Khatta Meetha Kaddu
Equipment
- Pan
- Potato masher
- Heavy-based Pan
- Frying Pan
- Skillet
Ingredients
- 1 kg Pumpkin peeled and cut into chunks
- 2 tablespoons Mustard oil
- Asafoetida pinch of
- 1 teaspoon Kalonji (Nigella) seeds
- 1 teaspoon Cumin seeds
- 1/2 teaspoon Mustard seeds
- 1 teaspoon Fennel seeds
- 1/2 teaspoon Fenugreek seeds
- 1 tablespoon Lemon juice
- 4 tablespoons Jaggery grated, or soft brown sugar
- 1/2 tablespoon Ghee or Mustard oil
- 4-6 Red chillies dried
To garnish
- Green chillies whole
- Coriander (Cilantro) leaves few
Instructions
- Cook the pumpkin in a large pan of boiling water for 20-25 minutes, or until soft. Drain, return to the pan and, mash with a potato masher.

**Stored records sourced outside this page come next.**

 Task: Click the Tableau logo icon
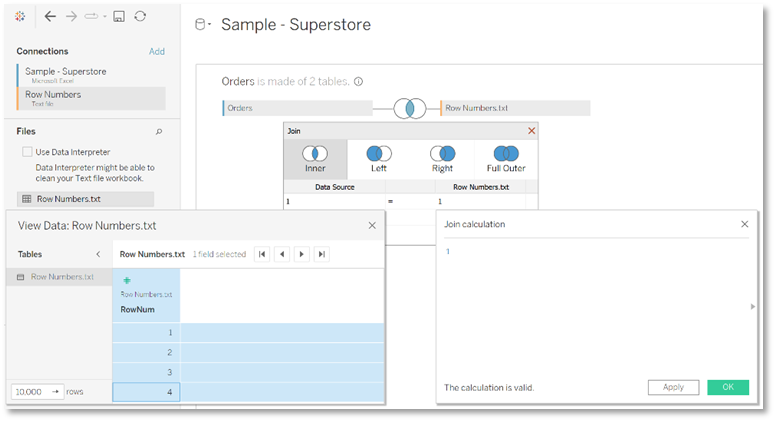(22, 17)
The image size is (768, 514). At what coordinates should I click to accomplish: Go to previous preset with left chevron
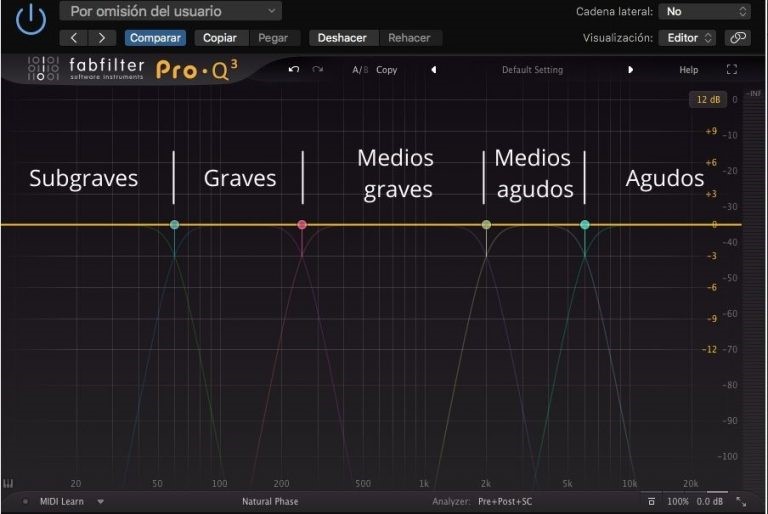tap(74, 38)
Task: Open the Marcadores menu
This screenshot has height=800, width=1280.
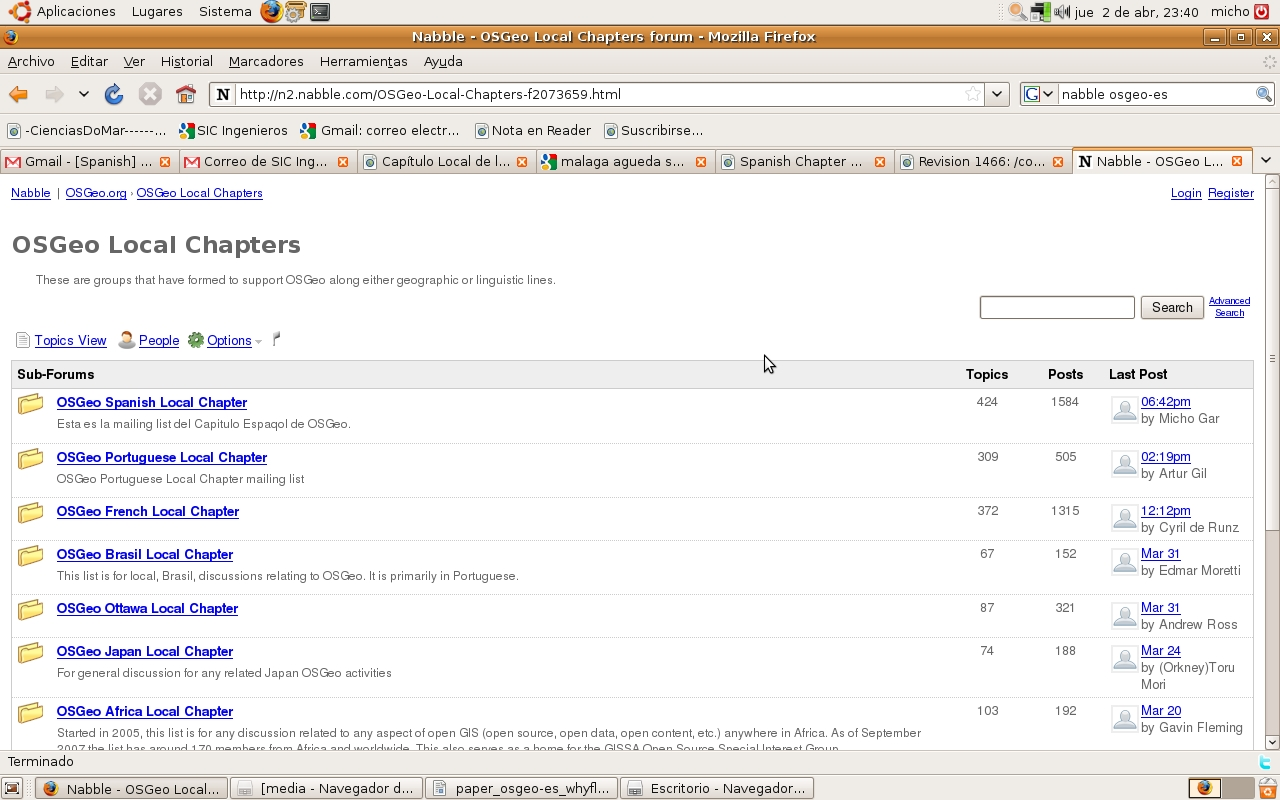Action: tap(265, 61)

- Heat the oil in a large, heavy-based pan over medium heat, add the asafoetida and stir-fry for 30 seconds, then add the remaining spices and stir-fry for about 1 minute.
- Stir in the mashed pumpkin, pour in the lemon juice, add the jaggery or sugar, and season with salt. Cook for a further 2-3 minutes.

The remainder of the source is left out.